Un exemplaire du White Album des Beatles, offert par George Harrison et Pattie Boyd à un ami proche, a été adjugé à 10 000 livres lors d’une vente aux enchères. Numéroté 0000012, ce vinyle rare possède une provenance prestigieuse, ajoutant à sa valeur. Le marché des souvenirs liés aux Beatles est en pleine expansion, avec des collectionneurs prêts à payer des sommes importantes pour ces objets chargés d’histoire. Ce disque emblématique témoigne de l’héritage intemporel des Fab Four et de leur influence indélébile sur la musique.
Le marché des souvenirs musicaux ne cesse de surprendre par sa vitalité et par l’attachement indéfectible des collectionneurs à certaines pièces rares.

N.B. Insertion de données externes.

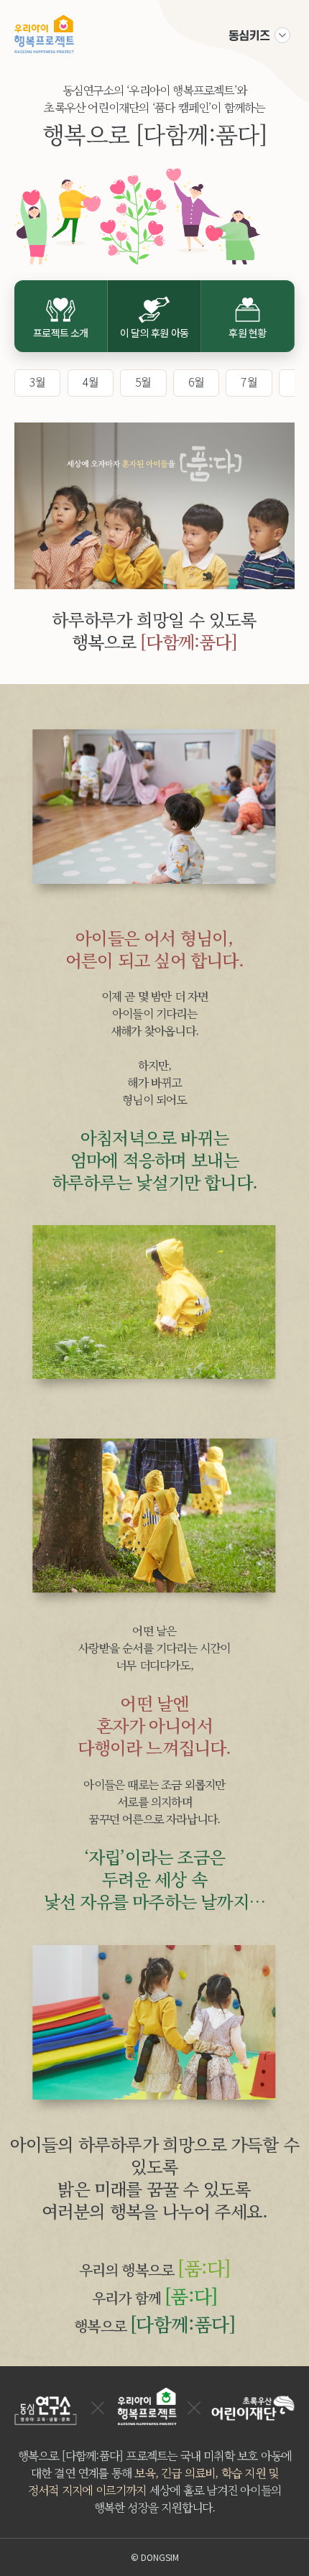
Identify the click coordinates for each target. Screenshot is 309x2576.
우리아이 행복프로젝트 (44, 33)
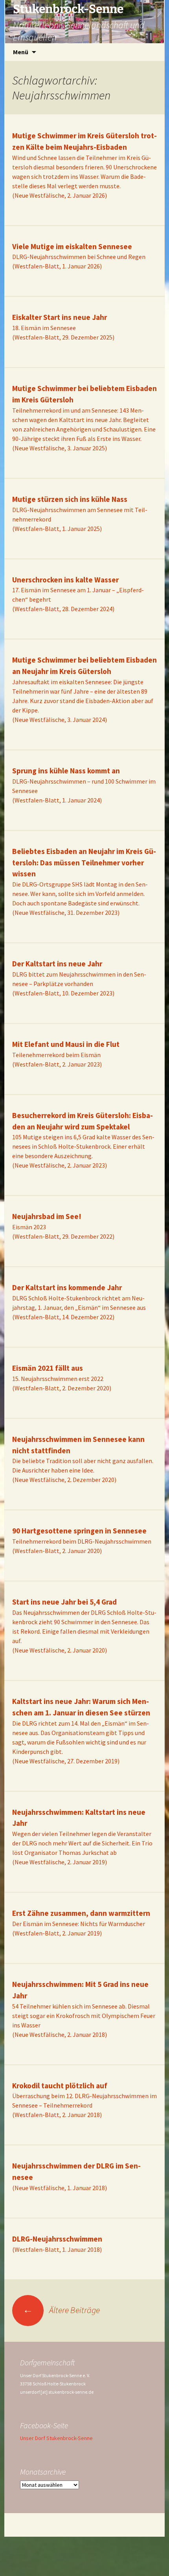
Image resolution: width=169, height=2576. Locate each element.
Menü (20, 52)
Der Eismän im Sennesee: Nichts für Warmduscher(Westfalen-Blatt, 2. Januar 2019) (81, 1923)
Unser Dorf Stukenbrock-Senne (56, 2438)
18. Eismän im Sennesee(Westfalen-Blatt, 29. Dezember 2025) (63, 327)
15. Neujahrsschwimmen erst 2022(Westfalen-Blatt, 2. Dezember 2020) (61, 1378)
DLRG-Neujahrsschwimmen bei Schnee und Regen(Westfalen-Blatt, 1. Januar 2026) (78, 256)
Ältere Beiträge (61, 2309)
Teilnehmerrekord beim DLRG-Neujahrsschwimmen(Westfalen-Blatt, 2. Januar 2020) (81, 1541)
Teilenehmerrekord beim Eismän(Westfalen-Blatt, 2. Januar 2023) (65, 1054)
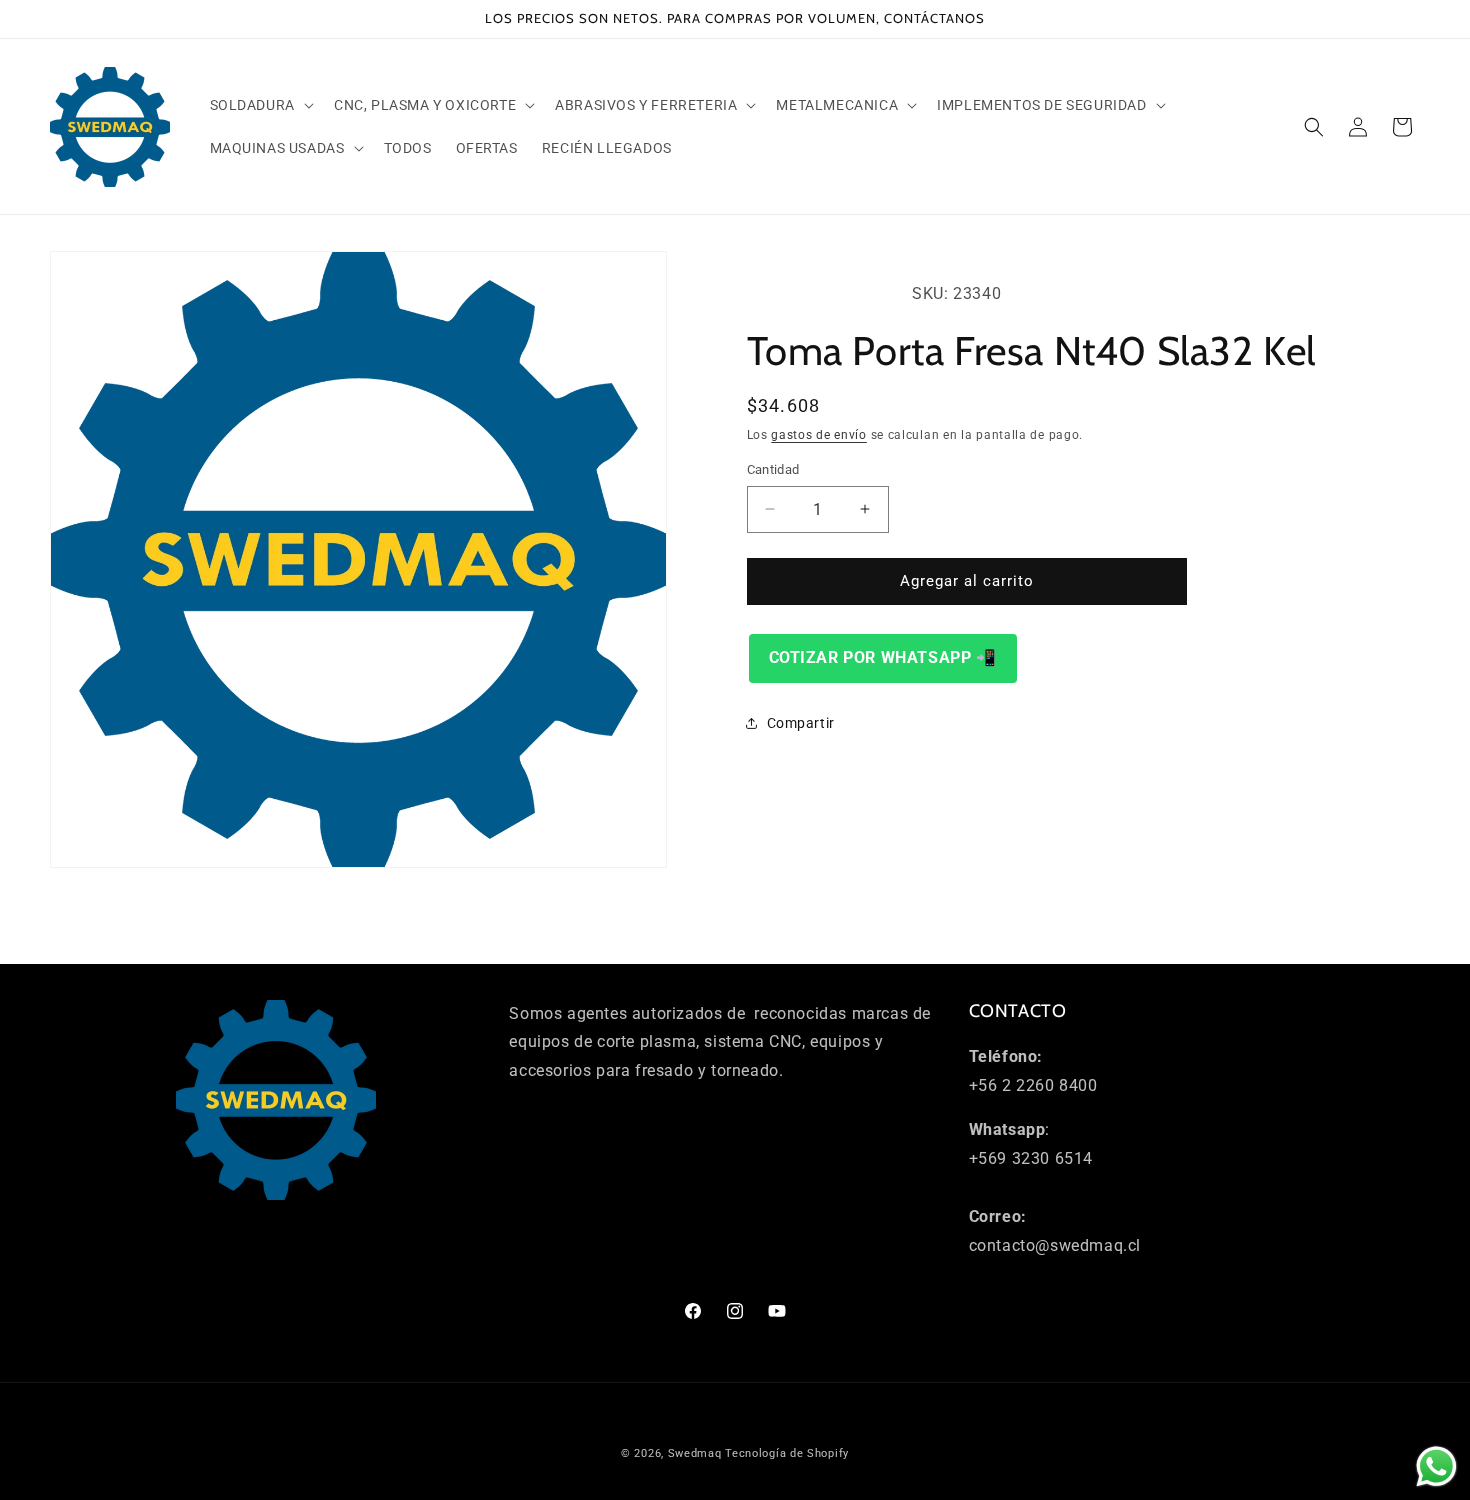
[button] (260, 105)
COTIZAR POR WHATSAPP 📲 (883, 656)
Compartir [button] (801, 723)
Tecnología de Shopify (787, 1453)
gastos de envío (819, 435)
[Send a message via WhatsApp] (1436, 1466)
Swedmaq (695, 1453)
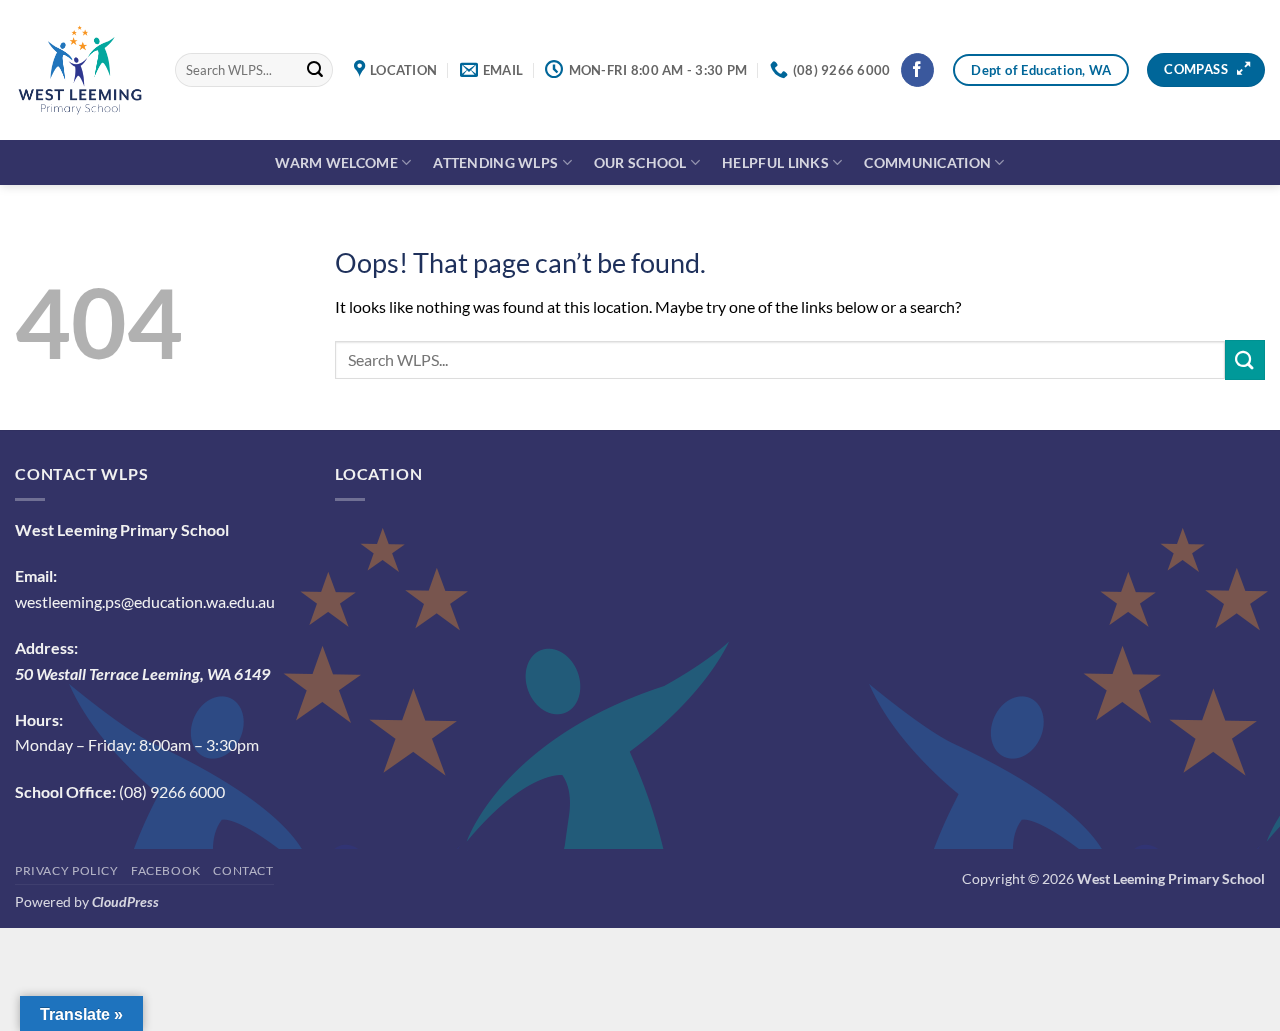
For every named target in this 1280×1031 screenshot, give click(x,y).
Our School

Récemment, un exemplaire exceptionnel du White Album des Beatles, offert par George Harrison et sa femme Pattie Boyd à un ami proche, a trouvé preneur pour la somme de 10 000 livres sterling lors d’une vente aux enchères organisée par Tracks Auctions.
Sommaire
- Un album mythique et un numéro de série très rare
- Une provenance prestigieuse
- Un marché en pleine expansion
- Un témoignage vivant de l’héritage des Beatles
Un album mythique et un numéro de série très rare
Sorti en 1968, le White Album est une véritable légende du rock, reconnaissable à sa pochette sobre et immaculée, simplement marquée du nom du groupe en relief. L’exemplaire vendu cette semaine présente une particularité exceptionnelle : son numéro de série 0000012. Ce détail a une importance capitale pour les collectionneurs, car les exemplaires numérotés les plus bas sont les plus recherchés. Parmi les connaisseurs, on sait que les tout premiers numéros avaient été attribués directement aux membres du groupe et à leur entourage immédiat.
Une provenance prestigieuse
Cet exemplaire présentait un atout de taille : il fut personnellement offert par George Harrison et Pattie Boyd à un ami intime. Ce dernier, un ancien photographe de mode londonien, a accompagné la vente d’une lettre détaillant son amitié avec le guitariste des Beatles. Selon son récit, leur relation a démarré en 1964 lorsqu’il se trouvait chez Pattie Boyd et répondit à un appel téléphonique de George Harrison, alors en tournée aux États-Unis. De retour en Angleterre, Harrison fit sa connaissance et une amitié sincère naquit.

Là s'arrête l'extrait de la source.